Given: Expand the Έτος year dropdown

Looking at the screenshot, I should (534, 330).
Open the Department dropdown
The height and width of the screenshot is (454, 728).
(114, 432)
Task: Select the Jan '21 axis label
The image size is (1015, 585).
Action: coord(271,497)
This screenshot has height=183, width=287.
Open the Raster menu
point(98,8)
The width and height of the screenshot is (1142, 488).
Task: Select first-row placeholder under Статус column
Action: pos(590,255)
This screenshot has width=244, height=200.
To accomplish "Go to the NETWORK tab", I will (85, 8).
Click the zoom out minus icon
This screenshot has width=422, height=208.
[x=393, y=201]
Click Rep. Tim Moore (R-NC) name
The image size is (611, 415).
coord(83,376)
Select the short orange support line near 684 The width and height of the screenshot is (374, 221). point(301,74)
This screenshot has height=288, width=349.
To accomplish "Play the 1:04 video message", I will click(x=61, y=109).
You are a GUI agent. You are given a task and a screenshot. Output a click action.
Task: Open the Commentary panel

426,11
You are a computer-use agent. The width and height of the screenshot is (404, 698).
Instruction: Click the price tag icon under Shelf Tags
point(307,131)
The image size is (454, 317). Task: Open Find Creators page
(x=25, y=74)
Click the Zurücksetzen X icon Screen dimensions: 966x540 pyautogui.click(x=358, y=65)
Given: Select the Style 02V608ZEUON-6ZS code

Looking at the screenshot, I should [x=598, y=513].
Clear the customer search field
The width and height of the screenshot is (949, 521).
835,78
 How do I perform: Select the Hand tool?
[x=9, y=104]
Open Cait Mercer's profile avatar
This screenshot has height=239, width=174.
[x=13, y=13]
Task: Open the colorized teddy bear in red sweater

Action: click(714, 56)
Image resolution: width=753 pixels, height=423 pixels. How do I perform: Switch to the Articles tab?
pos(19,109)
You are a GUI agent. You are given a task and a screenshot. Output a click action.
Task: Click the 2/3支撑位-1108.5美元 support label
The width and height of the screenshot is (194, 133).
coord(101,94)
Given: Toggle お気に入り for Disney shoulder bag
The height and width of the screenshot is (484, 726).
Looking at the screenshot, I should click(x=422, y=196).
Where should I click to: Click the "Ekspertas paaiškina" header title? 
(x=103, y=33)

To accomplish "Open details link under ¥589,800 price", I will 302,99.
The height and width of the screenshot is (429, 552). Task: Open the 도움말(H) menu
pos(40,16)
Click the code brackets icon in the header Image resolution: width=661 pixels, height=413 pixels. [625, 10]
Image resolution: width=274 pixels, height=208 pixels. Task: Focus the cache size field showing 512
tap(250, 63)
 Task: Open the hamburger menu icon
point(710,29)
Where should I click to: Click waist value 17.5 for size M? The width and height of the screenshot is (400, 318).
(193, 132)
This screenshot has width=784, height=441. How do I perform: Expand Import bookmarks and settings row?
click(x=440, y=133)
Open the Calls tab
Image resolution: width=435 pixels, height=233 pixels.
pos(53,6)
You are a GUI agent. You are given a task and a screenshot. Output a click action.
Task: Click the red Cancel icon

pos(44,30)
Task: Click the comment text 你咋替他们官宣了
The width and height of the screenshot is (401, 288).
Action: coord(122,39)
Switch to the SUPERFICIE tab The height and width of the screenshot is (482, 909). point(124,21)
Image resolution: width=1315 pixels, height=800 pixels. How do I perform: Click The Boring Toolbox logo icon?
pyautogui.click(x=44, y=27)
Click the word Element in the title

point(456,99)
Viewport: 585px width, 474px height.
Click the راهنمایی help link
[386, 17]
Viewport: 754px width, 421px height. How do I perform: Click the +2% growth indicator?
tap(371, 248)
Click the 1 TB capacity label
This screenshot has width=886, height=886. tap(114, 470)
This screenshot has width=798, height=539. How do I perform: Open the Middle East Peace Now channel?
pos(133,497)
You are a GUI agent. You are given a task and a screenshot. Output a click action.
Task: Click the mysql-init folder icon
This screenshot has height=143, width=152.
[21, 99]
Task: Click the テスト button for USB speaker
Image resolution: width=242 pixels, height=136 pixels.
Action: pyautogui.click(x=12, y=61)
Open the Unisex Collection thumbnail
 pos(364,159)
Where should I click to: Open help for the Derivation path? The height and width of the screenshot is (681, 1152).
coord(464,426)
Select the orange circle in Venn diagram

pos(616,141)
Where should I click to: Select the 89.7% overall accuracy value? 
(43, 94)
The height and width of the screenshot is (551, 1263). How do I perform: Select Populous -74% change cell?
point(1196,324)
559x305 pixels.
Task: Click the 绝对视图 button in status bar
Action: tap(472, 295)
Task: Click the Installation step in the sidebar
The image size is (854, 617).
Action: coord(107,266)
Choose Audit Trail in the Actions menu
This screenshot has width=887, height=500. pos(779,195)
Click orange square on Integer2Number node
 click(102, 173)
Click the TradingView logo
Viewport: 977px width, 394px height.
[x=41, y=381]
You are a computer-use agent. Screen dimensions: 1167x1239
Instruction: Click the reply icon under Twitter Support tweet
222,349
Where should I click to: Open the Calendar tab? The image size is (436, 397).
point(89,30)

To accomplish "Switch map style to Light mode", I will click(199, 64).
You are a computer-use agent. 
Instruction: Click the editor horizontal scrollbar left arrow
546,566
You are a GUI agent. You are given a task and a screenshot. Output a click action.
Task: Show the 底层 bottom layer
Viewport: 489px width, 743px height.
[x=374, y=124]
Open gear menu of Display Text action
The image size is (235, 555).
================
**Task statement**: Write out each line of the data above again, exactly as given.

**Response to the task**:
Given: Expand the Έτος year dropdown

Looking at the screenshot, I should (534, 330).
Open the Department dropdown
The height and width of the screenshot is (454, 728).
(114, 432)
Task: Select the Jan '21 axis label
The image size is (1015, 585).
Action: coord(271,497)
This screenshot has height=183, width=287.
Open the Raster menu
point(98,8)
The width and height of the screenshot is (1142, 488).
Task: Select first-row placeholder under Статус column
Action: pos(590,255)
This screenshot has width=244, height=200.
To accomplish "Go to the NETWORK tab", I will (85, 8).
Click the zoom out minus icon
This screenshot has width=422, height=208.
[x=393, y=201]
Click Rep. Tim Moore (R-NC) name
The image size is (611, 415).
coord(83,376)
Select the short orange support line near 684 The width and height of the screenshot is (374, 221). point(301,74)
This screenshot has height=288, width=349.
To accomplish "Play the 1:04 video message", I will click(x=61, y=109).
You are a GUI agent. You are given a task and a screenshot. Output a click action.
Task: Open the Commentary panel

426,11
You are a computer-use agent. The width and height of the screenshot is (404, 698).
Instruction: Click the price tag icon under Shelf Tags
point(307,131)
The image size is (454, 317). Task: Open Find Creators page
(x=25, y=74)
Click the Zurücksetzen X icon Screen dimensions: 966x540 pyautogui.click(x=358, y=65)
Given: Select the Style 02V608ZEUON-6ZS code

Looking at the screenshot, I should [x=598, y=513].
Clear the customer search field
The width and height of the screenshot is (949, 521).
835,78
 How do I perform: Select the Hand tool?
[x=9, y=104]
Open Cait Mercer's profile avatar
This screenshot has height=239, width=174.
[x=13, y=13]
Task: Open the colorized teddy bear in red sweater

Action: click(714, 56)
Image resolution: width=753 pixels, height=423 pixels. How do I perform: Switch to the Articles tab?
pos(19,109)
You are a GUI agent. You are given a task and a screenshot. Output a click action.
Task: Click the 2/3支撑位-1108.5美元 support label
The width and height of the screenshot is (194, 133).
coord(101,94)
Given: Toggle お気に入り for Disney shoulder bag
The height and width of the screenshot is (484, 726).
Looking at the screenshot, I should click(x=422, y=196).
Where should I click to: Click the "Ekspertas paaiškina" header title? 
(x=103, y=33)

To accomplish "Open details link under ¥589,800 price", I will 302,99.
The height and width of the screenshot is (429, 552). Task: Open the 도움말(H) menu
pos(40,16)
Click the code brackets icon in the header Image resolution: width=661 pixels, height=413 pixels. [625, 10]
Image resolution: width=274 pixels, height=208 pixels. Task: Focus the cache size field showing 512
tap(250, 63)
 Task: Open the hamburger menu icon
point(710,29)
Where should I click to: Click waist value 17.5 for size M? The width and height of the screenshot is (400, 318).
(193, 132)
This screenshot has width=784, height=441. How do I perform: Expand Import bookmarks and settings row?
click(x=440, y=133)
Open the Calls tab
Image resolution: width=435 pixels, height=233 pixels.
pos(53,6)
You are a GUI agent. You are given a task and a screenshot. Output a click action.
Task: Click the red Cancel icon

pos(44,30)
Task: Click the comment text 你咋替他们官宣了
The width and height of the screenshot is (401, 288).
Action: coord(122,39)
Switch to the SUPERFICIE tab The height and width of the screenshot is (482, 909). point(124,21)
Image resolution: width=1315 pixels, height=800 pixels. How do I perform: Click The Boring Toolbox logo icon?
pyautogui.click(x=44, y=27)
Click the word Element in the title

point(456,99)
Viewport: 585px width, 474px height.
Click the راهنمایی help link
[386, 17]
Viewport: 754px width, 421px height. How do I perform: Click the +2% growth indicator?
tap(371, 248)
Click the 1 TB capacity label
This screenshot has width=886, height=886. tap(114, 470)
This screenshot has width=798, height=539. How do I perform: Open the Middle East Peace Now channel?
pos(133,497)
You are a GUI agent. You are given a task and a screenshot. Output a click action.
Task: Click the mysql-init folder icon
This screenshot has height=143, width=152.
[21, 99]
Task: Click the テスト button for USB speaker
Image resolution: width=242 pixels, height=136 pixels.
Action: pyautogui.click(x=12, y=61)
Open the Unisex Collection thumbnail
 pos(364,159)
Where should I click to: Open help for the Derivation path? The height and width of the screenshot is (681, 1152).
coord(464,426)
Select the orange circle in Venn diagram

pos(616,141)
Where should I click to: Select the 89.7% overall accuracy value? 
(43, 94)
The height and width of the screenshot is (551, 1263). How do I perform: Select Populous -74% change cell?
point(1196,324)
559x305 pixels.
Task: Click the 绝对视图 button in status bar
Action: tap(472, 295)
Task: Click the Installation step in the sidebar
The image size is (854, 617).
Action: coord(107,266)
Choose Audit Trail in the Actions menu
This screenshot has width=887, height=500. pos(779,195)
Click orange square on Integer2Number node
 click(102, 173)
Click the TradingView logo
Viewport: 977px width, 394px height.
[x=41, y=381]
You are a computer-use agent. Screen dimensions: 1167x1239
Instruction: Click the reply icon under Twitter Support tweet
222,349
Where should I click to: Open the Calendar tab? The image size is (436, 397).
point(89,30)

To accomplish "Switch map style to Light mode", I will click(199, 64).
You are a computer-use agent. 
Instruction: Click the editor horizontal scrollbar left arrow
546,566
You are a GUI agent. You are given a task and a screenshot. Output a click action.
Task: Show the 底层 bottom layer
Viewport: 489px width, 743px height.
[x=374, y=124]
Open gear menu of Display Text action
The image size is (235, 555).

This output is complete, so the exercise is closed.